Task instructions:
(A) In the passage on Alexander Pope, why did Pope reportedly carry pistols while walking his dogs?
(B) Transcribe part of the passage on Alexander Pope word for word. Begin at the words that include "Welcome to the" and stop after "enjoyed producing them.".

Excerpt to read:
--------------------------------------------------
Welcome to the 100th day of the Richmond Read-along! This will be the last of our daily Read-alongs; we hope you enjoyed reading them as much as we enjoyed producing them.

To celebrate, today we are reading a poem from Alexander Pope. One of the most famous English poets, Pope is also one of the most illustrious residents of our Borough, having spent much of his adult life in Twickenham. He is buried in Twickenham and although the villa he lived in was demolished, his beloved grotto is currently being restored and regularly opens for visitors.

Pope was predominantly a satirist; his best known poem, “The Rape of the Lock,” was a satire of epic poems. He never shied away from a fight, and many of his great poems are in response to critics, as Pope was fond of conducting his many public feuds in lengthy verse. His opinionated nature was not limited to personal arguments, as he also wrote on literary criticism, architecture, and ethics. He was so fond of trading barbs that for a while he reportedly took to carrying pistols while walking his dogs, lest one of his many targets appear to take a more direct form of revenge.
--------------------------------------------------
Given material:
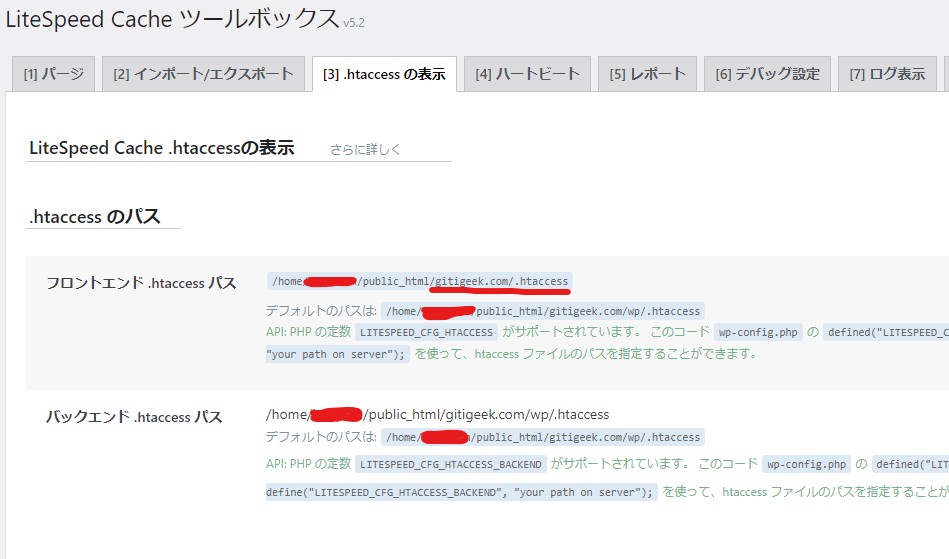Click the LITESPEED_CFG_HTACCESS constant code

pyautogui.click(x=426, y=332)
--------------------------------------------------
Task responses:
(A) He carried them in case one of his many targets appeared and took a more direct form of revenge.

(B)
Welcome to the 100th day of the Richmond Read-along! This will be the last of our daily Read-alongs; we hope you enjoyed reading them as much as we enjoyed producing them.